Chosen company is Invesco assuarance company Ltd
Analyse all the risks involved with investing into a bond offering of that particular company. You should try to separate out and quantify as much of the risks as possible). At the very least, the bond duration for the offering must be computed.
The company is contemplating another bond offering in the near future. Your task is to quantify the risk premium for the company by finding the interest rate spread over an appropriate interest rate curve. The interest rates for different maturities are usually not the same and corporate bonds are usually priced with an appropriate spread over a benchmark interest rate curve, which represents the risk-free rate. You should select a proper benchmark over which to find the spread for your chosen company.
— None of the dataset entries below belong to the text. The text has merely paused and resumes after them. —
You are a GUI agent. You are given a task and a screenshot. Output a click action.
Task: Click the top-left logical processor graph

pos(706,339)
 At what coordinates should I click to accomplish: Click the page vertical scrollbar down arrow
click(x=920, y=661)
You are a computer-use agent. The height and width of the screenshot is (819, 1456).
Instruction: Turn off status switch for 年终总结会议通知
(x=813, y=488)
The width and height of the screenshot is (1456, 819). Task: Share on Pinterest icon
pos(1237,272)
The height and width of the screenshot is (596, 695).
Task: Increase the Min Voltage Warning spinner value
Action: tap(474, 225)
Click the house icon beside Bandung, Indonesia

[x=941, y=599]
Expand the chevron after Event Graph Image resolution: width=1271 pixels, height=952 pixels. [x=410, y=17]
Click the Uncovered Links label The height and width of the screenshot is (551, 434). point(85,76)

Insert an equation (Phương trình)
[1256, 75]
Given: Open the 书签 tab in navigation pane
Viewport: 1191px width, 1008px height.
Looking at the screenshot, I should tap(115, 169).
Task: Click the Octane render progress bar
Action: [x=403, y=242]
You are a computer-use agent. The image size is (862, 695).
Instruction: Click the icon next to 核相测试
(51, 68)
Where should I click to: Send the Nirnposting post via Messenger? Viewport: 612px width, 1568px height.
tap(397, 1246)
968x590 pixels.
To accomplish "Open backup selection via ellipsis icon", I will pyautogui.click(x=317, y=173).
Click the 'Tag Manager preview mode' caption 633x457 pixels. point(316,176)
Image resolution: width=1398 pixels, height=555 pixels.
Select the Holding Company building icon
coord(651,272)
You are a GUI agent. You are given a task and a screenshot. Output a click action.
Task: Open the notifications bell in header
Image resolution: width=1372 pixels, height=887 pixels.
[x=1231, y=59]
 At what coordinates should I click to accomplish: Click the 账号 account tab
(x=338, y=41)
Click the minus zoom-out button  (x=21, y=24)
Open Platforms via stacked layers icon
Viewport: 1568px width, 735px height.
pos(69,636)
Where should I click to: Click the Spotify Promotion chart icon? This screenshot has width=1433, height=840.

Essentially you are trying to quantify the risk premium of investing into this particular company over the benchmark rates. Keep in mind that your spread should be given in basis points over the benchmark curve. Try to break down the spread into its component risk factors as much as possible. In your report, you should discuss the spread and its component risk factors as well as suggesting enhancements or modifications in reference to a plain vanilla bond offering. After calculating the spread, suggest a bond offering with a maturity date, notional amount, and coupon rate. The company has indicated that they want to issue bonds with prices close to par as possible. The maturity for the proposed bond offering cannot be the same as the maturity of any of the company's existing bonds, nor can it be closer than six months in maturity to any bonds it currently has circulating in the market.